O muro da minha casa

 

O tempo pintou um quadro no meu muro. Manchas cinzas e linhas aleatórias na tela amarela queimada de sol. Um quadro imenso, alto e largo, que separa o dentro do fora. Feito para resguardar a privacidade, os muros carregam o ar sisudo de uma sociedade que tem medo de si. A seriedade do meu muro contaminou-se do verde das plantas que encostam nele suas folhas sem ligar para sua função austera. Meu filho, jogando-lhe balões d’água que explodem ao esbarrarem em sua dureza, faz do muro algo para o qual ele não foi projetado. Molhado, o muro ri. Um sorriso pequeno, próprio de quem tem pouca prática em leveza. Em algumas manhãs, o muro vira estrada para ‘soins’ que o veem somente como um atalho para a outra rua. Os animaizinhos lhe fazem cócegas. Ao pé do muro, estica-se um chão que comporta um tapete de folhas marrons, terra, grama viva e morta (ou preste a morrer), cimento. Esses pedaços de chão fazem também parte da extensão do muro-quadro.
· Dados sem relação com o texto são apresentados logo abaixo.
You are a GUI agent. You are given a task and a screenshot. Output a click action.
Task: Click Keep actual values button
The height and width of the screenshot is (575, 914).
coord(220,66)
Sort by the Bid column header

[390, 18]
Muro e chão são as partes básicas de todos os imóveis. Mas, o muro da minha casa – e o chão que lhe compõe – é movido pelo tempo que o colore, pelas folhas que o acariciam, pelas brincadeiras infantis das quais participa, pelo sol que o ilumina e desbota, pelos bichos que fazem dele caminho. Esperançosa, contemplo a mobilidade de um imóvel.